—Cuánto has engordado, Gonzalito.—¡Vaya un real mozo!—¿Por qué no creces como él, Periquito?—Don Gonzalo, les come usted las sopas en la cabeza a todos los mozos de Sarrió.—Crecer no ha crecido, lo que ha hecho es doblar de cuerpo.—Ven acá, granadero, dame un abrazo apretado.
Un patrón de barco afirmó que se parecía como una gota de agua a otra al Príncipe de Gales. Acaso Gonzalo fuese un poco más alto.
El robusto corpachón de éste, alzábase sobre el grupo. Daba la mano por encima de las cabezas a los amigos que no podían llegarse a él, y su noble y bondadosa fisonomía sonreía a todos.
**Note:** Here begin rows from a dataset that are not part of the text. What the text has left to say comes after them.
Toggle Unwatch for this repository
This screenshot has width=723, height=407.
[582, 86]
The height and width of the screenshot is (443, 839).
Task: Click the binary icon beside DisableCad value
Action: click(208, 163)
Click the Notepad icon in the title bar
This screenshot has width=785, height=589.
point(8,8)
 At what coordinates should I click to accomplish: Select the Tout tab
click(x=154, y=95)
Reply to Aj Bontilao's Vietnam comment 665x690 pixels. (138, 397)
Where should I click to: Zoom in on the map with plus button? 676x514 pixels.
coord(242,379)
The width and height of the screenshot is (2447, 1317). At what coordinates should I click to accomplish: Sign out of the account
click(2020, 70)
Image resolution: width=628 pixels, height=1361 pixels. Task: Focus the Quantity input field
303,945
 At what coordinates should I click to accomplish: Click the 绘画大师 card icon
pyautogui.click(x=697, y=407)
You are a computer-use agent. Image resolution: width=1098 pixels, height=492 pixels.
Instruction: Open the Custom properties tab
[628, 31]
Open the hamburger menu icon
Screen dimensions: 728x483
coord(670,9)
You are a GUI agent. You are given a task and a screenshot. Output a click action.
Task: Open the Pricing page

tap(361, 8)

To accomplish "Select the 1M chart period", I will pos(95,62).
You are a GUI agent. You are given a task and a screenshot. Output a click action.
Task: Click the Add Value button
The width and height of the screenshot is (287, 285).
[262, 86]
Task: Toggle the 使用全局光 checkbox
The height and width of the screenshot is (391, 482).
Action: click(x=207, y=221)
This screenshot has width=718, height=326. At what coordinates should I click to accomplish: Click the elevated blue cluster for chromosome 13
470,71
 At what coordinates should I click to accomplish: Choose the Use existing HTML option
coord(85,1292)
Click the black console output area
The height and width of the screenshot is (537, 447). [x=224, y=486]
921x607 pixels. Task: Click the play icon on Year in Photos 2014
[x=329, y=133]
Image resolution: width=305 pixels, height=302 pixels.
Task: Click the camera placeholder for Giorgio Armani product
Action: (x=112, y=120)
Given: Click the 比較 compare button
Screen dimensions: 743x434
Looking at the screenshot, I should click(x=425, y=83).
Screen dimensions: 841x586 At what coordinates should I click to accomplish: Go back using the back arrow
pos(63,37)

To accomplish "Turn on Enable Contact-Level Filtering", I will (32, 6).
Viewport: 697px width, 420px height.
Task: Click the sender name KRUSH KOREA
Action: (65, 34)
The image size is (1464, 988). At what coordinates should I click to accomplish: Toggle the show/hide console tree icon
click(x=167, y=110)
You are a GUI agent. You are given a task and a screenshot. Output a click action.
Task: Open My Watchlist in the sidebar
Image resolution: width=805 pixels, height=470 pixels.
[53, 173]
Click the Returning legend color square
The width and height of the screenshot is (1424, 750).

Don Mateo, alzándose sobre la punta de los pies y tirándole del brazo para que se doblase, pudo decirle al oído:
—¡Qué función te has perdido, Gonzalo! Lástima que no hayas llegado por la tarde. La tiple cantó como un ángel... ¡Y el baile!... El baile te digo, chico, que ni en Bilbao ni en la Coruña lo sacan mejor... Pero no te disgustes, que yo haré que se repita antes que se vaya la compañía... o poco he de poder.
Pero Gonzalo no atendía. Con los ojos clavados en la puerta, esperaba inquieto y afanoso la salida de la familia de Belinchón, que como principal y de las más encopetadas, se retrasaba siempre para no confundirse con la plebe. Por fin a la luz del farol que ardía sobre el marco de la puerta, divisó la fisonomía de doña Paula y en seguida la de Cecilia. Abalanzóse trémulo a saludarlas. La hija se puso colorada como un pavo (es natural), y la madre también (esto es menos natural). ¿Qué le tocaba hacer a él? Ruborizarse igualmente; y esto fué lo que llevó a cabo de un modo perfecto. A los tres les temblaba la voz, y después de preguntarse por la salud, no supieron qué decirse. Las miradas cargadas, de curiosidad de la gente contribuían a embarazarlos. Felizmente llegó Pablito con Ventura, que se habían rezagado, y nuestro joven saludó al primero afectuosamente y dirigió a la segunda una ceremoniosa cabezada.
Pablo sonrió.
—Qué, ¿no la conoces? Es mi hermana Ventura.
—¡Oh! ¿Cómo había de conocerla? Es una mujer... ¿Cómo está usted, Ventura?
La niña le alargó la mano mirándole con expresión maliciosa y burlona que acabó de desconcertarle.